Le sac aux croyances

par

Michel Ostertag

MARCEL. À la naissance, j’ai l’impression qu’on nous distribue un grand sac rempli de croyances, un sac énorme. Dedans, il y a toutes les croyances possibles et inimaginables, des plus invraisemblables aux plus plausibles. À commencer par le Père Noël, croire que les plus grands sont les plus forts, croire à la gentillesse des gens, à leur désintéressement, à l’Église grande pourvoyeuse de croyances et à l’Amour Éternel…

GEORGES. Tu parles ! Et petit à petit, goutte à goutte, le sac se dégonfle.

PAUL. Il faut dire que certains adultes y mettent de la bonne volonté. Ils ne manquent pas une occasion pour nous ouvrir les yeux. Du genre : « Sois pas naïf, tu te rends bien compte que ce que tu dis n’est pas réaliste… » Et ils en remettent une couche pour te faire toucher du doigt la trop grande naïveté qui t’anime… Alors, tu t’endurcis, tu évites d’écouter ta petite voix intérieure qui subsiste encore, du temps de ta jeunesse, tu veux croire encore et encore au Père Noël, n’est-ce pas ?

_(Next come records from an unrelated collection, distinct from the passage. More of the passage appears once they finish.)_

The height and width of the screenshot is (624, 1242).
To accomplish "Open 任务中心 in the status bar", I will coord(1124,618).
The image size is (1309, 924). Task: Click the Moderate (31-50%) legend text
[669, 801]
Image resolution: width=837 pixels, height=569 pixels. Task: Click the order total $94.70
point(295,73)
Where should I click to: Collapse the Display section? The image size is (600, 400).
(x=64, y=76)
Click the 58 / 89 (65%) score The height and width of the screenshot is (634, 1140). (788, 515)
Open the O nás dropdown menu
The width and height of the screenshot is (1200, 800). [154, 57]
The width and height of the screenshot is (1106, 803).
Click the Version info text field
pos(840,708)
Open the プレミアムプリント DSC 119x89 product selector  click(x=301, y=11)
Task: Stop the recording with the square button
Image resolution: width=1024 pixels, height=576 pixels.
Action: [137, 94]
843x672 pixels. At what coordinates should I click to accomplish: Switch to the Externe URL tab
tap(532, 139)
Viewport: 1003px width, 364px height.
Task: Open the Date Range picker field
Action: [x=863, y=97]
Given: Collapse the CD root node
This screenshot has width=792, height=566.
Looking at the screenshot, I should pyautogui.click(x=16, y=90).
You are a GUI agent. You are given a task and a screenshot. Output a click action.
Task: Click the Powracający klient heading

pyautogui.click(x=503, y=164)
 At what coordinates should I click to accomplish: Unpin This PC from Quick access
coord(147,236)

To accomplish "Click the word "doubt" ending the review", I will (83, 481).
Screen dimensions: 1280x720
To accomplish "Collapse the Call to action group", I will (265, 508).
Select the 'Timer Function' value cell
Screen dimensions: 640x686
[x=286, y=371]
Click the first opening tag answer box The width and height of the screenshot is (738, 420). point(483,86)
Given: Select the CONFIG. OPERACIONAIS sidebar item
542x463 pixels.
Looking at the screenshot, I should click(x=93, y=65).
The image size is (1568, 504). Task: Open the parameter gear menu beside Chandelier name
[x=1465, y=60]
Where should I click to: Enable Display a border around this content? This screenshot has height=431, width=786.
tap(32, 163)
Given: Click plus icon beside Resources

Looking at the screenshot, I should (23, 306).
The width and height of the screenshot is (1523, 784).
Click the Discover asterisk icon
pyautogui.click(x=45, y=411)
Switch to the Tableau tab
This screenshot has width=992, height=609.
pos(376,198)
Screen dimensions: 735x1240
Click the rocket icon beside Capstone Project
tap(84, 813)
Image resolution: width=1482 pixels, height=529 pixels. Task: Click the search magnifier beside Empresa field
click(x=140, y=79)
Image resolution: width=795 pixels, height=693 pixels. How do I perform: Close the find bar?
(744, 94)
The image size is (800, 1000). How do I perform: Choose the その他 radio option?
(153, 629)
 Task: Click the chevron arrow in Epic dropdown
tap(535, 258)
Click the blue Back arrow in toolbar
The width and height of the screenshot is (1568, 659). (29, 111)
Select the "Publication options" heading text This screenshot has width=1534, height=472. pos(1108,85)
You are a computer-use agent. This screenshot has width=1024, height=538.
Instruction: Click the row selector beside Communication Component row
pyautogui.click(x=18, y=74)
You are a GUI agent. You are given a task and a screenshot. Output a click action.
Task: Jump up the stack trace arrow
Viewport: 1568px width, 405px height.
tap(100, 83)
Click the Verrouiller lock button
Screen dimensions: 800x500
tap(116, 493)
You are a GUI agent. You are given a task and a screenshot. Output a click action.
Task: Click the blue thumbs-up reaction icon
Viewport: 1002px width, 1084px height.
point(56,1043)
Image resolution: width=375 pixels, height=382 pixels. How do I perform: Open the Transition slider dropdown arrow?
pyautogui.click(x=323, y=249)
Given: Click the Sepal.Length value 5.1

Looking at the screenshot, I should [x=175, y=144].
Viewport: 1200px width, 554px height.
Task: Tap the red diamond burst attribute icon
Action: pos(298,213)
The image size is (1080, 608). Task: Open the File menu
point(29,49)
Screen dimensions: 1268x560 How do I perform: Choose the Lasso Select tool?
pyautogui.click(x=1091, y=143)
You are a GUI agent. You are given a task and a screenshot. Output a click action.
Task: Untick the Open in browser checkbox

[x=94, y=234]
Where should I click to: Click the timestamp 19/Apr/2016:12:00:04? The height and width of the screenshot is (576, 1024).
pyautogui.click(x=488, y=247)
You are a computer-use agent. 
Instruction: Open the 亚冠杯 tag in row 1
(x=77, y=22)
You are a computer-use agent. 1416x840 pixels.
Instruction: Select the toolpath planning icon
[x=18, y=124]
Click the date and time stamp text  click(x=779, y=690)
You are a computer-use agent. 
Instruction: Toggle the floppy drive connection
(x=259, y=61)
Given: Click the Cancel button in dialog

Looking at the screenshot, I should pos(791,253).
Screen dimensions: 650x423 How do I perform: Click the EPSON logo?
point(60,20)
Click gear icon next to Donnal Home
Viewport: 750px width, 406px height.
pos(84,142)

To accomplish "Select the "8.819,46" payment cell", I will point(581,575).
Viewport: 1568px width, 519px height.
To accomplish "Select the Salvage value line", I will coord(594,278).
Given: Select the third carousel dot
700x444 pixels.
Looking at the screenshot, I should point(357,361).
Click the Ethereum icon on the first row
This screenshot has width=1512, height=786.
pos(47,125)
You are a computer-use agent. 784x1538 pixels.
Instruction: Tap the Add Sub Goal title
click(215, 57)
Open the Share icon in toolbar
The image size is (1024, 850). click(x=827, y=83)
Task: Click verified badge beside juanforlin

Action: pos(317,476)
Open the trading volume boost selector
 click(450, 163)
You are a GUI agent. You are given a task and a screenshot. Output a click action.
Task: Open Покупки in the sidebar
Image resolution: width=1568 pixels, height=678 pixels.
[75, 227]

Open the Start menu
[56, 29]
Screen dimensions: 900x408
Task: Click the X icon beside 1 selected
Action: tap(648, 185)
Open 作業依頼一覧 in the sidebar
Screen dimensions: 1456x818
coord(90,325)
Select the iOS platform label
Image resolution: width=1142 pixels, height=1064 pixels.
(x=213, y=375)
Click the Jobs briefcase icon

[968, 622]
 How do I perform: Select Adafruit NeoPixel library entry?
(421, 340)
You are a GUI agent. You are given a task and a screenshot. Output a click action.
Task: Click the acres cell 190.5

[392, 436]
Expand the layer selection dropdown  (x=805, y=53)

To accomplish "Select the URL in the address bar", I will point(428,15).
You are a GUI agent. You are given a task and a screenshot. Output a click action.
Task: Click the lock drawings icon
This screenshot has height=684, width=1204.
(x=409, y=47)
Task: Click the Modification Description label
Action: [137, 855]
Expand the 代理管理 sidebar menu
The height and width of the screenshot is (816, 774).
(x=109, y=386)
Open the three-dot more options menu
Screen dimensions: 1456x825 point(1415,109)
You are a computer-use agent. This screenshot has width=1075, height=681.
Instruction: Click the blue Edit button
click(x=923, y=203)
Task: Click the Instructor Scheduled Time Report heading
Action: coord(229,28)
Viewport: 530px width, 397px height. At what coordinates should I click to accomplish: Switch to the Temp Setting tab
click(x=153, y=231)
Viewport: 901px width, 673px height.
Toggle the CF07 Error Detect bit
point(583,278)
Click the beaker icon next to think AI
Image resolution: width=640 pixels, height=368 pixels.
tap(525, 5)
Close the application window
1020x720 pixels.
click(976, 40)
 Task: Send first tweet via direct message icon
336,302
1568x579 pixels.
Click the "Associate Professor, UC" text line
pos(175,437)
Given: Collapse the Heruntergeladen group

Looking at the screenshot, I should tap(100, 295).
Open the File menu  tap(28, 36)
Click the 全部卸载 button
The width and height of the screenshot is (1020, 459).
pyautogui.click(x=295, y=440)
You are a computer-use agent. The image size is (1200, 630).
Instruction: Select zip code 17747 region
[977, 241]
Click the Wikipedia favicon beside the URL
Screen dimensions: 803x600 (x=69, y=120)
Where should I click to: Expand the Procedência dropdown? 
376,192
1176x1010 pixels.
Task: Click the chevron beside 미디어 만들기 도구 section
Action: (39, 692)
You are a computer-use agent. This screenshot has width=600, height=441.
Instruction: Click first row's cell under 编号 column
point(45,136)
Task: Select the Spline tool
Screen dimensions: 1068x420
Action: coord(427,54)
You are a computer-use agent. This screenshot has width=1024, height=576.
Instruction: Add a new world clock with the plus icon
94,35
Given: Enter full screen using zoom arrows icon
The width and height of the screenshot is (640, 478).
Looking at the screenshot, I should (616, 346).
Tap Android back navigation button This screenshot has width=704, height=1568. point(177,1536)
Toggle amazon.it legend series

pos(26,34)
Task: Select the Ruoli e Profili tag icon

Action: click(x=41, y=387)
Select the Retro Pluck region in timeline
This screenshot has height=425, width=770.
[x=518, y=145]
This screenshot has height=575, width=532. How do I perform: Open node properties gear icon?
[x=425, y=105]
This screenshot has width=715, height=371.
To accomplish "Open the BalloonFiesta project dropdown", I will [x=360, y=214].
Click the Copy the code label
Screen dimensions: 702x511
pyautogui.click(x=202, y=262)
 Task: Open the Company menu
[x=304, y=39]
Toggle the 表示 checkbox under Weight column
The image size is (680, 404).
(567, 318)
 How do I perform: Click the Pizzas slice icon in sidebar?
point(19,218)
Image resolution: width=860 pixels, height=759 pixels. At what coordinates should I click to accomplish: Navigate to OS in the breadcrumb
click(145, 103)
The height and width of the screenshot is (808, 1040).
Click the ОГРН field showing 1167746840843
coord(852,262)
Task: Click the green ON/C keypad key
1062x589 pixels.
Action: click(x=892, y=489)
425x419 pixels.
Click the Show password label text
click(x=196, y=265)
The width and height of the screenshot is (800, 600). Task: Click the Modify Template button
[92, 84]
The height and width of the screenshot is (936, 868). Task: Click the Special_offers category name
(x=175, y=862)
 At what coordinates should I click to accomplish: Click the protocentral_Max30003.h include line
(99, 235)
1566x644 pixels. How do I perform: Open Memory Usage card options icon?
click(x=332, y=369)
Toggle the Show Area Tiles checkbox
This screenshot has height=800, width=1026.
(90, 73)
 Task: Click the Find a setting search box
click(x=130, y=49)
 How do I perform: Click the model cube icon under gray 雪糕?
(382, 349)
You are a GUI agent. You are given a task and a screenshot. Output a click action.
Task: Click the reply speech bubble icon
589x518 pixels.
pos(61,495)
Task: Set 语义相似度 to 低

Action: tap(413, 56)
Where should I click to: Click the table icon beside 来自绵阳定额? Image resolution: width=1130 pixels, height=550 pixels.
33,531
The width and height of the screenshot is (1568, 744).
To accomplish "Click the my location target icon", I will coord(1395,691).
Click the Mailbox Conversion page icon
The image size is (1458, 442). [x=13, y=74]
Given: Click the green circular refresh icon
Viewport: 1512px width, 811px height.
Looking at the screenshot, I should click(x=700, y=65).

MARCEL. Et ça prend toute une vie, cette lente décantation, cette remise à zéro. Et puis, avec l’âge, un drôle de phénomène surgit, petit à petit, il semblerait que l’on récupère tous les éléments de notre sac d’origine 

GEORGES. Bien observé, ma foi !

MARCEL. On finit sa vie dans à peu près le même état que nous l’avons commencée : croire à l’irréel, au rêve, à une planète où tout le monde serait gentil et souriant, où les riches s’occuperaient des pauvres,  où l’attention portée aux autres serait à son comble 

PAUL. Que du rêve, quoi ! Et si c’était une des clés pour finir sa vie heureux.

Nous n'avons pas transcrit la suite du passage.